Wienerwald

Von Unesco zum Biosphärenpark erklärt

Weg durch den Wienerwald

Der Wienerwald … Da gäbe es viele Geschichten, über die man besser schweigen sollte. Aber schon der Schriftsteller Ödön von Horvath oder auch Johann Strauß wussten ein Lied davon zu singen bzw. einen Walzer zu spielen.

Aus Diskretion fürs Erste hier aber nur ein historischer Umriss: 1002 wird das Gebiet von Kaiser Heinrich II. an die Babenberger verschenkt, die darin Rehe, Hirsche und Wildschweine jagen. Von 1276 bis 1755 ist der Wienerwald Privatbesitz der Habsburger und ihr bevorzugtes Jagdrevier.

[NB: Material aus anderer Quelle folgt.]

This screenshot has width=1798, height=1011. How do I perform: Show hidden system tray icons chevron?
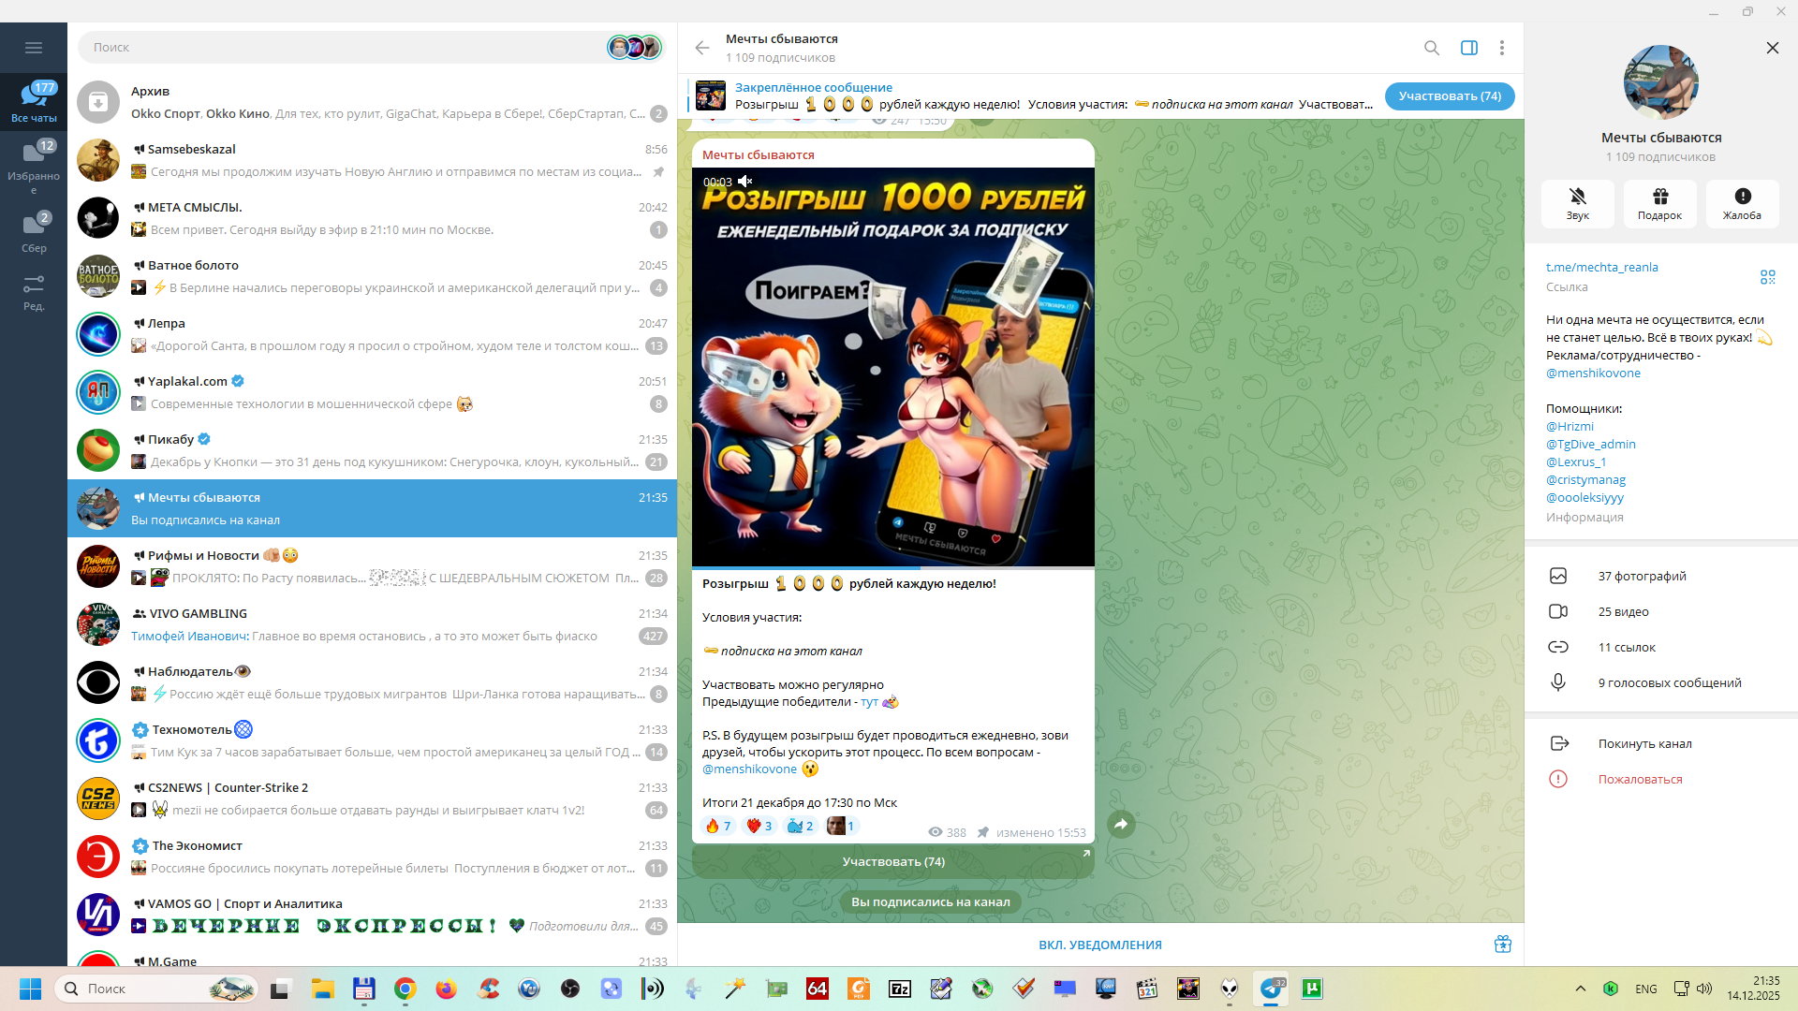[x=1581, y=989]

Ich wünsche mir, dass – sollte der Wienerwald wieder einmal bedroht werden – sich zur rechten Zeit ein Mann finde, der ihn verteidigt.Der Wienerwald-Retter Josef Schöffel (1832–1910) über seinen sehnlichsten Wunsch

Bis Mitte des 18. Jahrhunderts ist Holz die wichtigste Energiequelle für die stark wachsende Bevölkerung der Stadt, der Wienerwald liefert es fast bis zu seiner Vernichtung. Dem Engagement des Journalisten Josef Schöffel ist es zu verdanken, dass er vor der Abholzung bewahrt wurde. Ab 1905 ist der Wienerwald geschützt und ein Jahrhundert später erklärt ihn die UNESCO zum Biospährenpark, womit das Höchstmaß an Anerkennung erreicht ist.

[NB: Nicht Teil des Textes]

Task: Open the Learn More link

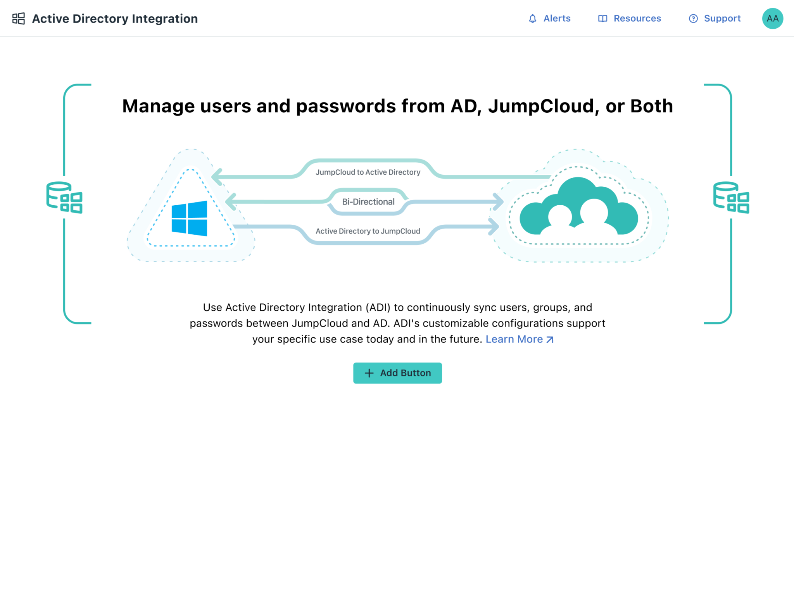Action: click(515, 339)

Ob diese Auszeichnung gerechtfertigt ist?

Überzeugen Sie sich selbst! Aus dem Süden von den Alpen kommend, erstreckt sich der Wald, der genau genommen ein Mittelgebirge ist, über 45 Kilometer bis nach Wien und bedeckt ein Fünftel des Stadtgebietes mit seinem üppigen Blätterdach aus Buchen, Eichen, Schwarzkiefern und sogar Weinreben.

Ein Wald

Paar sitz auf Bank im Wienerwald

Feld in der nähe eines Waldes

Letztere wachsen bevorzugt an seinen Osthängen und machen Wien zur weltweit einzigen Metropole mit wirtschaftlich bedeutendem Weinbau.

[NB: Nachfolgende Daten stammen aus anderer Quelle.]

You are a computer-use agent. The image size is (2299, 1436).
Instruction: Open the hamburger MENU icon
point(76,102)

Die Wienerinnen und Wiener lieben ihren Wald und nutzen mit Begeisterung die über 500 Kilometer Wanderwege und mehr als 1.200 Kilometer Mountainbike-Strecken durch die „grüne Lunge“ der Stadt; und das nicht nur wegen der fantastischen Aussichtspunkte wie etwa der Jubiläumswarte am Wilhelminenberg oder des beliebten Kahlenbergs. Wollen Sie richtig hoch hinaus, wagen Sie sich auf den höchsten Berg Wiens – den Hermannskogel mit seinen stolzen 542 Metern. Am Gipfel erwartet Sie ein weiterer Aussichtsturm – in diesem Fall die Habsburgwarte. Auf dem Rückweg besuchen Sie den „ Grüass Di a Gott Wirt“. Dieser wird Ihnen gern mehr Geschichten aus dem Wienerwald erzählen.